Two years after the events of Raimi's Spider-Man, Peter Parker (Tobey Maguire) is a broke-ass college boy and freelance news photographer who can't hold a job or even make his grades. It's all because he's too busy crawling walls and swinging from webs around Manhattan, foiling crime in a skintight onesie -- a self-appointed duty that's already forced him to forsake any claim to the woman he loves, Mary Jane Watson (Kirsten Dunst), and keep secrets from his beloved Aunt May (Rosemary Harris).
Not only is Peter the guy who perpetually gets beat to the last hors d'oeuvre; now he's flunking as Spider-Man too, with vision that blurs and a web-spinning gland that shoots blanks at inopportune times. By narratively lucky coincidence, a conflicted Peter retires from superheroism just as a brand-new super-villain appears.
Like Spider-Man baddie the Green Goblin -- indeed, like Spider-Man -- Dr. Octopus is the victim of technology gone awry: a brilliant scientist whom a disastrously failed experiment traps in his own creation, a set of four 15-foot-long prehensile mechanical arms. Mad with grief (the experiment killed his wife), the purply named Otto Octavius (Alfred Molina) turns criminal to finance a do-over.
The motto of the Spider-Man saga from its origins as a Marvel comic is "with great power comes great responsibility," and Raimi's film (scripted by Hollywood veteran Alvin Sargent) is as wall-to-wall with talk of responsibility and promise-keeping as an AA meeting. But Spider-Man 2 is really about knowing who you are, and to Raimi that means knowing what your purpose is.
"I'm Spider-Man," says Peter; but as the movie opens that's both an assertion of pride and a confession he can make only to the movie's audience. And though Dr. Octopus is similarly patterned after a multi-limbed creature, and likewise able to scale walls -- leading to some spectacular, digitally rendered aerial battles -- he's full of passionate intensity while Peter seems to lack all conviction.
But Dr. Octopus (yes, it feels as silly to write the name as to read it) doesn't know himself. His invention fuses with his nervous system, and his four robotic, serpent-headed arms whisper to him sibilantly, wicked advisers who must be heeded. He either can't choose whom to be or else relinquishes the choice. Once his dream is shattered and his advisers -- let's call them Cheney, Rummy, Condi and Wolfie -- hiss in his ears, he's a goner for insane visions of power. ("The real crime would be not to finish what we started," he reasons.) The theme is echoed via Harry Osborn (James Franco), son of the industrialist who became the Green Goblin and died in a battle with Spider-Man; obsessed with revenge against Spider-Man, Osborn can't tell the good from the bad, nor even friends from enemies.

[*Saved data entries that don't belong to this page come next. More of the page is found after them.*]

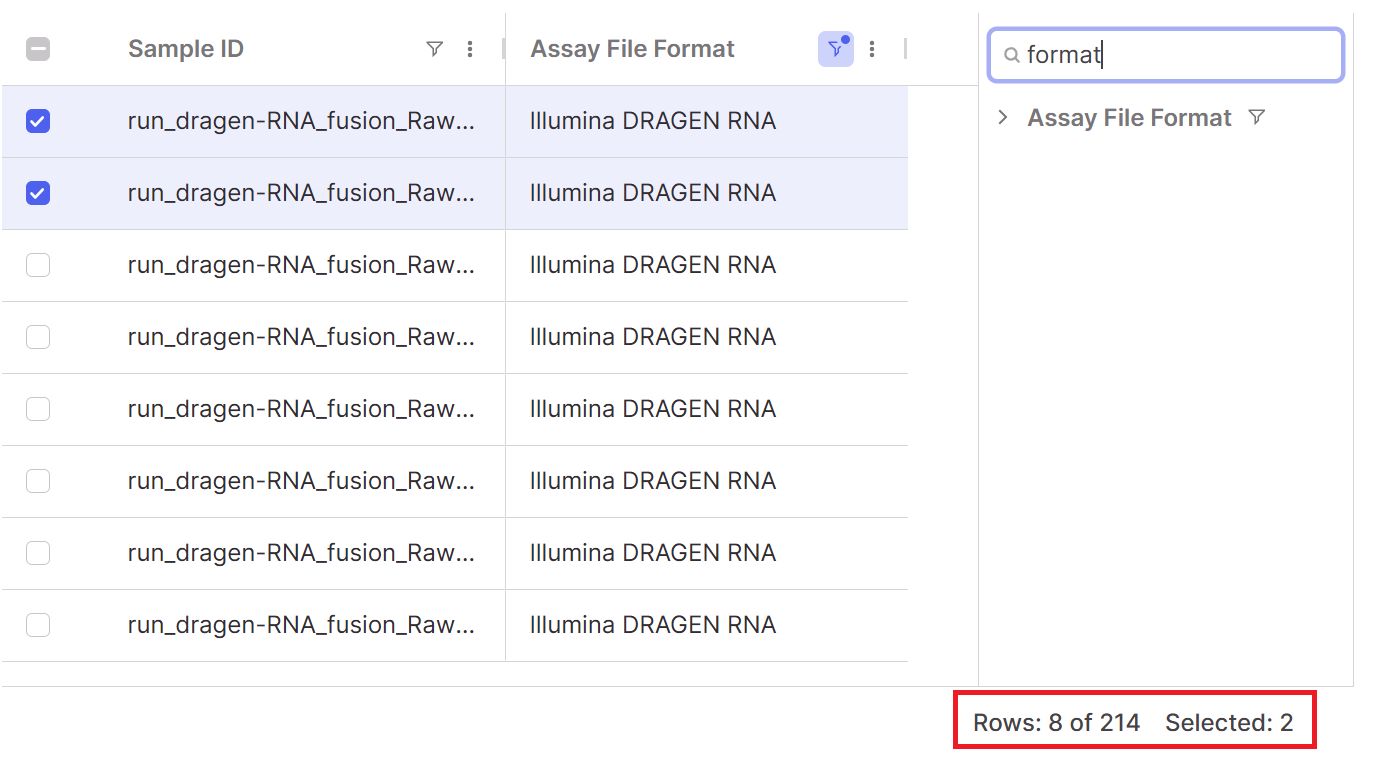Click the sixth row's Illumina DRAGEN RNA cell
1376x757 pixels.
click(653, 481)
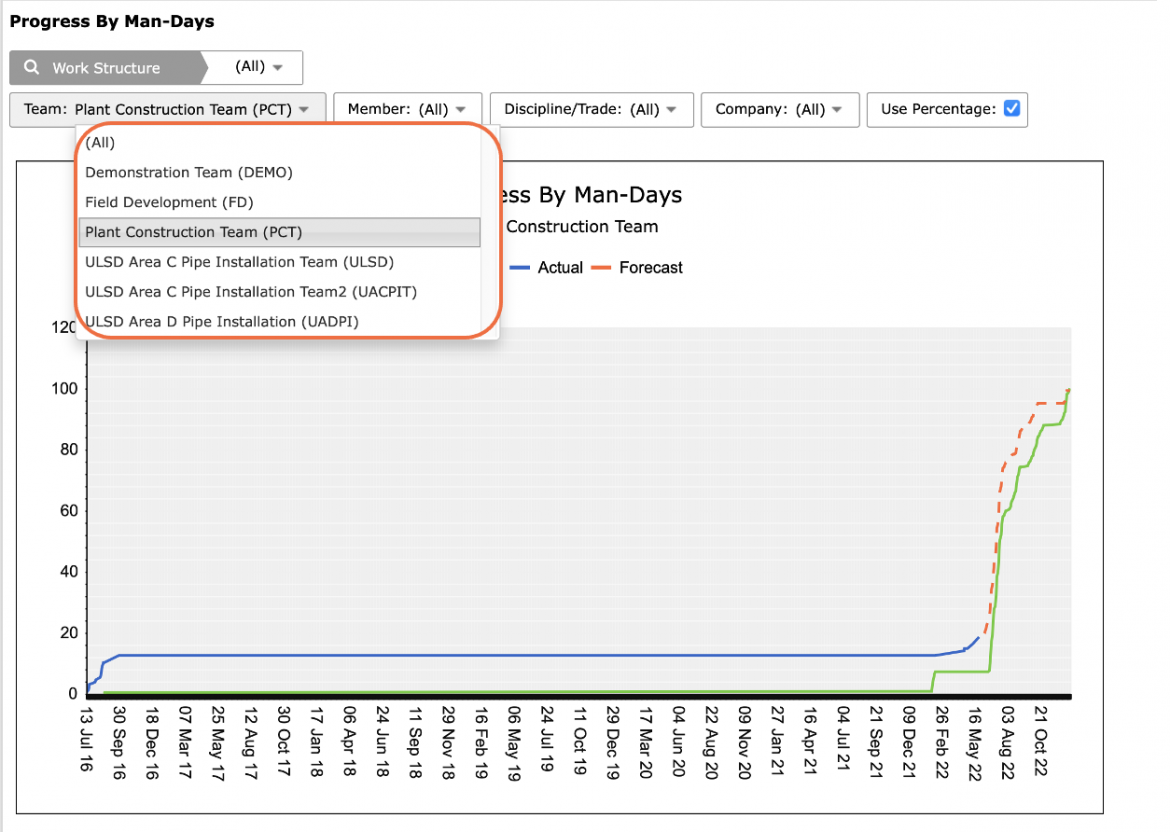Click the blue Actual line on chart
Viewport: 1170px width, 832px height.
[522, 655]
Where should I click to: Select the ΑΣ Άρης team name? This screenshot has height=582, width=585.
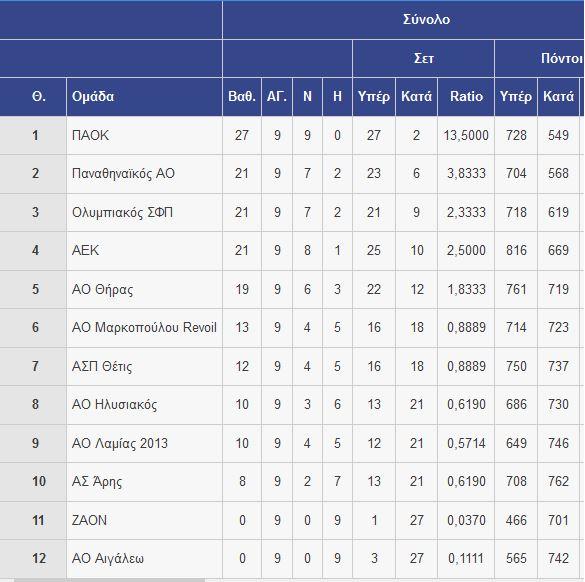point(97,482)
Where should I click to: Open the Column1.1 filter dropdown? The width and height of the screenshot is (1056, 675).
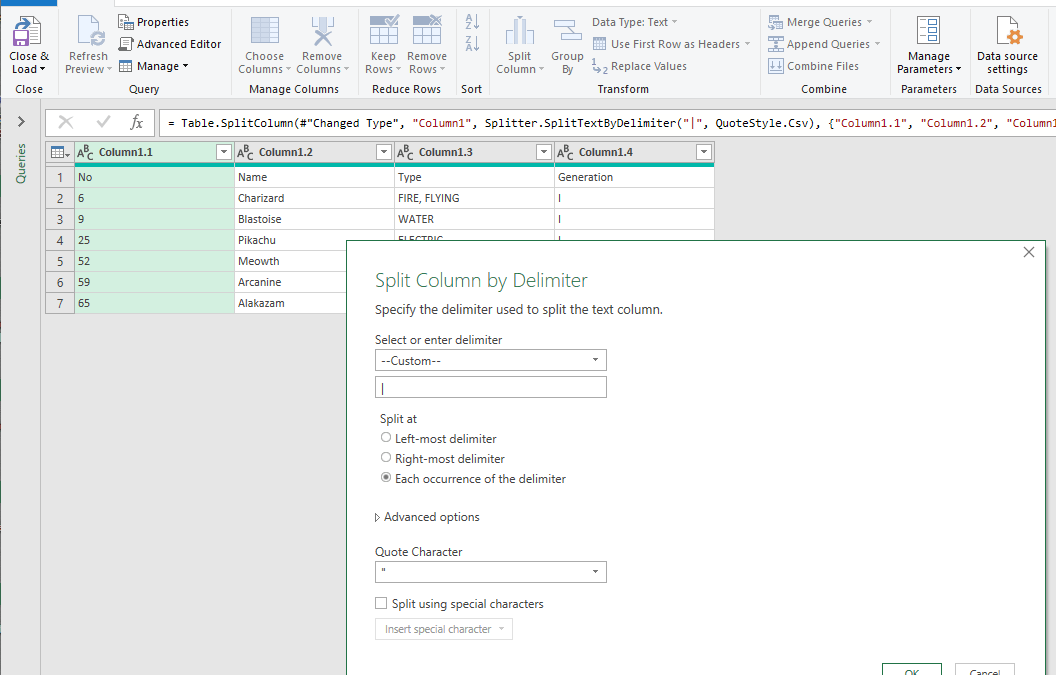pyautogui.click(x=223, y=151)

There's another emotional layer here, too: Like Spider-Man, the sequel confronts the double-edged allure of father figures. Octavius is a surrogate father to Osborn -- and to Peter, to whom he sermonizes on intelligence as a gift to be used to benefit mankind.
If it all sounds terribly earnest, it is (even in a film that unexpectedly yet pertinently quotes The Importance of Being Earnest). And occasionally -- watching the effervescent Dunst play the lovelorn, long-suffering Mary Jane, or taking in Maguire's soft voice and softer eyes (perpetually rimmed in sleep-deprivation red) -- you wish Spider-Man 2 were a bit less sincere.
But the film's sincerity works, not least because Raimi, who cut his teeth on the low-budget cult-favorite Evil Dead movies, also shoots action with flair: Octopus' operating-room freakout, for instance, is unexpectedly brutal, if also disarmingly stylized with near-expressionistic lighting schemes. And Raimi has devilish fun directing the reliable Molina, whose octo-arms take the time to doff their wearer's fedora during a bank robbery, and put a match to his cigarette.
Raimi's well-rounded vision is shadowed by romantic melancholy and the perpetual struggle toward selfhood. In one of the film's more blatant symbolic gestures, once Peter realizes he must be Spider-Man, he discards his glasses; he sees clearly. But Raimi's most striking device is the repeated unmasking of Spider-Man as Peter Parker. A couple of times, Peter unmasks himself. You'd think that'd violate the Superhero Code of Ethics, or something. But Raimi's message is clear as day: Once you know who you are, you don't have to hide.